Lake Ketchum at dark
Trout fishing has slowed slightly, but is still good, for bait and troll. The crowds are beginning to disperse slightly.
My favorite time of day is at the approach of full dark, when the trout begin to "smut," as the English call it, which means they slurp along just under the surface taking spent insects, or emerging ones (hard to tell which), and betray their presence by leaving a series of rings on the surface. Often these are big, tantalizing splashes.
I cast to them from the end of my dock, trying to place the (current favorite) #14 Prince nymph just ahead of the rise, then retrieve it with a smooth, fast action. Often, no resulting strike. But then, every so often, the trout nails it.
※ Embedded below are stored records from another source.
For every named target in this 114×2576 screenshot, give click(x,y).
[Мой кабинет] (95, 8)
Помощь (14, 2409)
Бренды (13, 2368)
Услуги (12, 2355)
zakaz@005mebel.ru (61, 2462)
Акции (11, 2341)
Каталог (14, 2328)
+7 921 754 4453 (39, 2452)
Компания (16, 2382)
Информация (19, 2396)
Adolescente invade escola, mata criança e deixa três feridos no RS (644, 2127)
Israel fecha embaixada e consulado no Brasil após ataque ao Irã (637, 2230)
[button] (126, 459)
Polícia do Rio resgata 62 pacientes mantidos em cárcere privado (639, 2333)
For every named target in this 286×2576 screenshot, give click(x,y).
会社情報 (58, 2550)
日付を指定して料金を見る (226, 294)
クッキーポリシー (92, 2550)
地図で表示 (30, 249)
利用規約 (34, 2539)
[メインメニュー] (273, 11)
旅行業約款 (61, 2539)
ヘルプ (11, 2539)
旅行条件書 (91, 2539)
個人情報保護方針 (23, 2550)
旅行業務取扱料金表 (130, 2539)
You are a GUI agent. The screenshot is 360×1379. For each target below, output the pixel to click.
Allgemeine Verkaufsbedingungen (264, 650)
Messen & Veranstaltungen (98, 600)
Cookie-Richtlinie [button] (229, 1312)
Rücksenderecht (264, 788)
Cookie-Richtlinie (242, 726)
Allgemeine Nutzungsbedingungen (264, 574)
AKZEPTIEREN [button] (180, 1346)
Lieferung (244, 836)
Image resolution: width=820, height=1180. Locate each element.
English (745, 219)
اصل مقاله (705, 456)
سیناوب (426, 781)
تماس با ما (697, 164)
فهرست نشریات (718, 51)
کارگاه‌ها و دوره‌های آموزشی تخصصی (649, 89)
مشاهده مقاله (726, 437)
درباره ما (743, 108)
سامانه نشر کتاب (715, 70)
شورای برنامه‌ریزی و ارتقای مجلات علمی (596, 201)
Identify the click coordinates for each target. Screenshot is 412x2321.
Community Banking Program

More often, though, I feel a faint pluck, miss the fish when I strike back, and know in my heart that that particular fish will strike no more tonight.
This bit of action takes place just as the Mariners (losers that they are, this year) enter the fourth inning, usually tied or one run behind. I sacrifice an inning or two for the fishing. On a good night I will hook and land three nice, scrappy trout, missing another dozen more. On a slow night, but one fish hooked and landed,perhaps. And there are some nights when I don't land any, and cast into the mounting darkness frantically, while the swallows disappear from their twilight quest, are replaced by nightjars, then by bats.
I think there are times when I cast to what seems to be a trout rise, but it is only a bat nickering the water's surface, catching a midge fly. And—still knowing better—I keep casting, hoping for the redeeming trout on the end of my leader, one which invariably fights furiously, with many a jump, and gets ceremoniously and satisfyingly released back into his nearly natural environment.